Change of this sort does not go smoothly, businesses are not always successful, and some people resist change if it might affect their way of life or the environment around them. Heated debates occurred over a proposed 35 acre oyster lease for Mere Point Oyster Company lease in Maquoit Bay, Brunswick, that was ultimately approved. Nordic Aquafarms ran into considerable opposition to its plans in Belfast from a group called Local Citizens for Smart Growth who fear that Maine is on the verge of a “wild West” era of fish farming. Perhaps remembering the days when the harbor in Belfast was fouled by upstream chicken processing plants, some activists have claimed that the proposed salmon farm will degrade ocean water quality.

The best answer to those concerns is that all aquaculture operations must go through a rigorous permitting process with careful oversight by regulatory agencies such as DMR and public comment periods. Through careful design of water handling systems, detailed reporting to government agencies and routine inspections, it is likely that the water being discharged from the Nordic plant will be cleaner than that in the ocean surrounding its outlet pipe. In recognition of this, both the Gulf of Maine Research Institute and the Atlantic Salmon Federation have been supporting land-based salmon farming as a safer alternative to ocean net-pen farms.
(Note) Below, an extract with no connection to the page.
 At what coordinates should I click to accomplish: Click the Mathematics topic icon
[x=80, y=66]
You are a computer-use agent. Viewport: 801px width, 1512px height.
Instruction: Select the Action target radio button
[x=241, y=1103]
Jim Hayes noted that older fishermen are often reluctant to move away from the work their families have done at sea for generations. In the face of depleted stocks of soft-shelled clams thanks to invasive green crabs, some clam harvesters have shifted to shellfish farming. While there are growing threats to our robust lobster industry from a warming ocean, rising acidity and parasites, few lobstermen seem interested in taking a new tack in their work. Jim could recall only one local lobsterman who took up the challenge of growing oysters but ended up selling out. Yet Jim was optimistic that younger people from traditional fishing families will see the opportunities in an evolving fishing industry.

CEI for several years has offered training for people interested in cultivating shellfish or marine algae in Maine waters. In the current economic climate, with thousands of jobs going begging in Maine, there is probably less pressure for fishermen to consider alternative ways to earn a living on or near the sea. But the growth of the aquaculture industry will create a need for thousands of new employees with the skills to work in diverse jobs. Fortunately, the Maine Aquaculture Innovation Center and Washington County Community College received a $500,000 grant from USDA to develop an aquaculture training program at the college, while the University of Maine has bolstered its educational offerings in the field. With any luck, Harpswell’s fishing community will have as rich a future as they had a robust past.